Algorithmic approach

  • We can purge $\Gamma_t$ by removing dominated vectors.

RL for POMDPs

  • Planning vs Learning

    • Planning: you know everything (the model)
    • Learning: you don't know the model and you need to interact
  • Model-based RL for POMDPs

    • Learn the model
    • i.e. learn a POMDP
    • Use the model to plan
  • Model-free RL for POMDPs

    • Map observations to actions

Model-based RL for POMDPs

  • Models can be controlled or uncontrolled, observable or partially observable:

    Controlled Uncontrolled
    Observable MC MDP
    Partially observable HMM POMDP
  • We can learn the model using the EM (Expectation-Maximization) algorithm

    alt text

Model-free RL for POMDPs

  • Learning memoryless policies (memoryless means that you don't know the past and you are not learning a sequence of actions)

  • Consider the following MDP:

    alt text

    Red: left action; Black: right action

    $\gamma = 1/2$

  • If we are in any of the open circles, what is the optimal policy (The probability distribution over actions)?

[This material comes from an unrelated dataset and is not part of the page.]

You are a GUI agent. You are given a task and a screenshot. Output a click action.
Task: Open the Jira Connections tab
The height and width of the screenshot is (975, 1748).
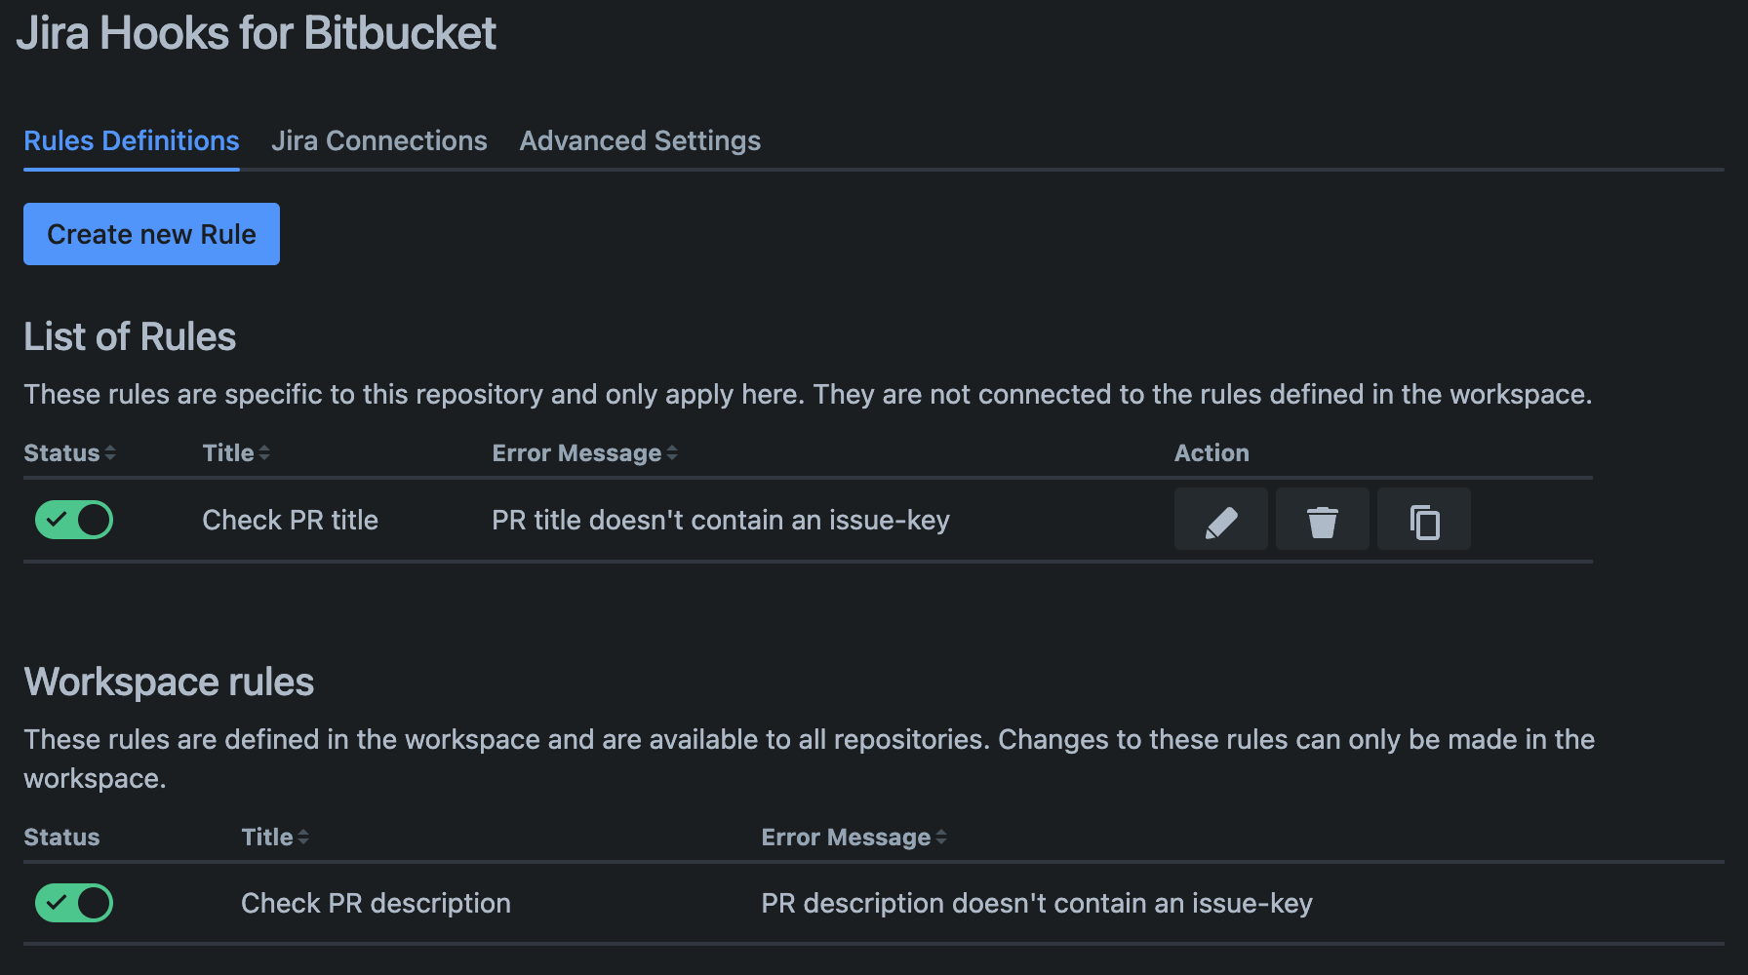click(379, 141)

    • We will go right in two out three states, and go left in one out of three states.
    • Pr(R) = 2/3
    • Pr(L) = 1/3
  • What is the value of each of the open circle states ($x, y, z$), and the expected return of the policy?

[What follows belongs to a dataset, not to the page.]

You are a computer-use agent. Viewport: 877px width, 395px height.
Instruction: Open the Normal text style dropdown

    $x = Pr(R) \cdot \gamma y + Pr(L) \cdot \gamma x = 2/3 \cdot 1/2y + 1/3 \cdot 1/2x$

    $5x = 2y$

    $y = Pr(R) \cdot 1 + Pr(L) \cdot \gamma x = 2/3 + 1/3 \cdot 1/2x$

    $x = 6y - 4$

    Solving the above two equations, we get $x = 2/7$ and $y = 5/7$

    $z = ... = 1/2$

    So the expected return of the policy is $1/3 \cdot 2/7 + 1/3 \cdot 5/7 + 1/3 \cdot 1/2 = 1/2$

Bayesian RL

  • We can think of RL itself being a POMDP
  • In Bayesian RL, we keep a distribution (Bayesian posterior) over the possible MDPs we are in
  • We can behave optimally with a good balance between exploration and exploitation
  • RL becomes planning